I'm Being Raised by Villains [Bahasa Indonesia] - Chapter 57
[Unedited]
Credit: Gourmet Scans
TL by: CY
Posted by: Genoise
<Chapter 57>
“Tapi, aku tidak pernah bilang mau memberikannya padamu.”
“…Aku memilihnya lebih dulu.”
“Tapi, aku yang memegangnya lebih dulu.”
Apa-apaan sih, orang dewasa yang menjengkelkan ini.
Mukaku berubah menjadi cemberut. Lalu, menggembungkan pipi dan memalingkan muka.
‘Jika marah di sini, aku akan jadi anak kecil.’
Baiklah, di dunia ini juga ada orang dewasa yang kekanakan seperti dia.
Dilihat dari pakaian yang ia kenakan, dia jelas seorang bangsawan.
‘Karena aku sudah berjanji tidak membuat masalah…’
Mari kita lihat buku yang lain.
Aku menenangkan diri dan mengeluarkan buku apa saja yang menarik perhatianku.
Lagi pula, waktu akan berlalu jika aku membaca buku.
“Biar Paman saja yang membaca buku itu. Saya akan baca yang ini.”
“… Kau panggil apa?”
“Paman.”
Heh. Aku meletakkan buku itu di atas meja dan memanjat kursi dengan berpura-pura tidak mendengar suara seringainya dari sebelahku.

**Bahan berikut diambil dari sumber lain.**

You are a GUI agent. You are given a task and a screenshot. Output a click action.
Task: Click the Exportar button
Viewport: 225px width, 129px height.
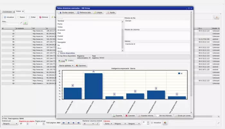(x=117, y=115)
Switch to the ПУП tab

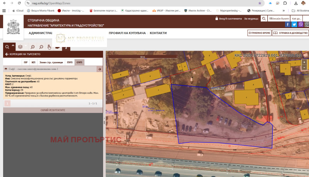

Ketika aku hendak duduk dan membuka buku, dia meletakkan bukunya di sebelahku dan mendorongnya ke arahku.
“Kau berani juga, ya.”
“… Terima kasih.”
“Tapi, sulit bagi hewan antropomorfik untuk berkeliaran tanpa tali di lehernya.”
Punggungku menjadi tegang karena kata-kata yang mengejutkan. Ada kebencian yang terasa jelas dalam suaranya.
“…”
Bukannya menjawab, aku malah membuka buku itu dengan mantap. Aku tidak mau berhadapan dengannya.
“Sungguh aneh melihat makhluk yang dianggap sebagai hewan peliharaan berjalan dan berkeliaran seperti manusia. Dunia menjadi jauh lebih baik.”
Aku mengepalkan tangan karena ucapannya yang jelas-jelas meremehkan orang lain.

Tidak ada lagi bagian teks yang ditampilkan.